Werkgeversvereniging AWVN

Advocaten

Europese Hof geeft ruime uitleg van richtlijn gelijke behandeling

Datum: 25 augustus 2008

In juli 2008 heeft het Europese Hof van Justitie geoordeeld dat de Richtlijn gelijke behandeling ook bescherming biedt voor een persoon die zelf niet gehandicapt is, maar wel een gehandicapt kind heeft.

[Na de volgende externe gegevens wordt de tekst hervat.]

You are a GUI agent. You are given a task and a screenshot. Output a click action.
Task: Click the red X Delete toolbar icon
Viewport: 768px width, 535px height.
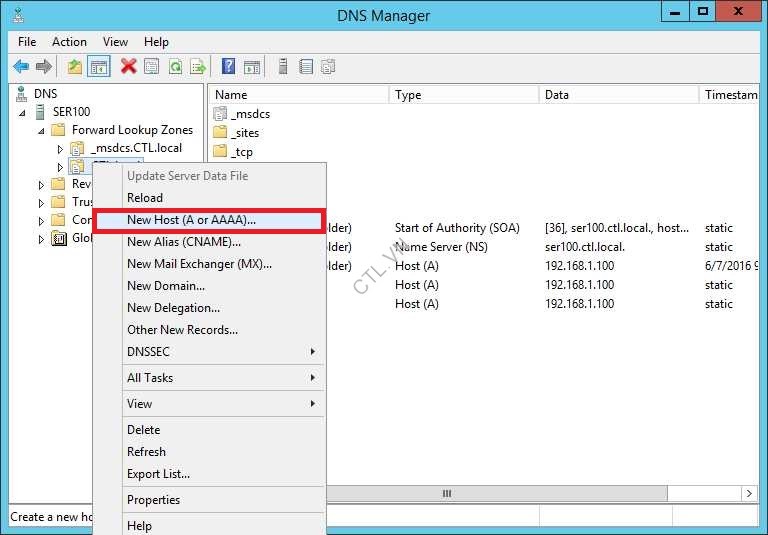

De zaak betrof een aantal vragen die door een Engels arbeidstribunaal waren gesteld aan het Europese Hof van Justitie betreffende de uitleg van de EG Richtlijn inzake gelijke behandeling op het terrein van de arbeid (Richtlijn 2000/78/EC). Belangrijkste punt hierbij was de vraag of het discriminatieverbod op grond van handicap conform de richtlijn, uitsluitend betrekking heeft op personen die zelf gehandicapt zijn.
In de zaak ging het om een vrouw, mevrouw Coleman, die beviel van een gehandicapt kind, waardoor ze zo nu en dan moest verzuimen op haar werk. De vrouw stelde dat zij op haar werk werd gepest, geïntimideerd en gediscrimineerd ten opzichte van collega's die geen gehandicapt kind hadden. Drie jaar na de geboorte van haar kind heeft ze ontslag genomen. Enkele maanden later legde ze bij het arbeidstribunaal een klacht neer over haar werkgever. Deze klacht is onder meer gebaseerd op de stelling dat zij gediscrimineerd zou zijn omdat zij de voornaamste verzorgster is van een gehandicapt kind en dat haar voormalige werkgever haar gedwongen heeft om met werken te stoppen.

Oordeel Europese Hof
Als handicap ten grondslag ligt aan de minder gunstige behandeling, waarvan mevrouw Coleman zegt de dupe te zijn, dan is dit in strijd met de hiervoor vermelde gelijke behandelingsrichtlijn, aldus het Hof. De richtlijn beoogt immers alle vormen van discriminatie op (o.a.) grond van handicap in de arbeid te bestrijden en is niet van toepassing op een bepaalde categorie van personen. Een beperking van de richtlijn tot uitsluitend personen die zelf gehandicapt zijn, zou de effectiviteit en de bescherming van de richtlijn verminderen ten opzichte van hetgeen beoogd werd, aldus het Hof.

Mening AWVN
De Nederlandse overheid heeft, samen met drie andere lidstaten, in deze zaak gesteld dat het verbod op discriminatie, zoals neergelegd in de EG-richtlijn, in dit geval niet van toepassing is aangezien de eiser zelf niet gehandicapt is. Het Hof deelt deze zienswijze dus niet in deze zaak en lijkt volgens AWVN erg ver te gaan in de interpretatie van de richtlijn. Praktisch gezien moet in de Engelse zaak nog door de rechter worden aangenomen dat de werknemer ook daadwerkelijk benadeeld is door de werkgever op grond van de handicap (van het kind). Nederland heeft bij implementatie van de richtlijn in de wet opgenomen dat de werkgever gehouden is doeltreffende aanpassingen te treffen om discriminatie op grond van handicap te voorkomen, tenzij deze voor de werkgever een onevenredige belasting zouden vormen. Deze bepaling wordt gezien als de uitwerking van het beginsel van ` goed werkgeverschap'. De door deze werkneemster gestelde gedragingen van pesten, intimidatie e.d. op het werk zijn in strijd met dit beginsel, ongeacht de (te) ruime interpretatie van de richtlijn.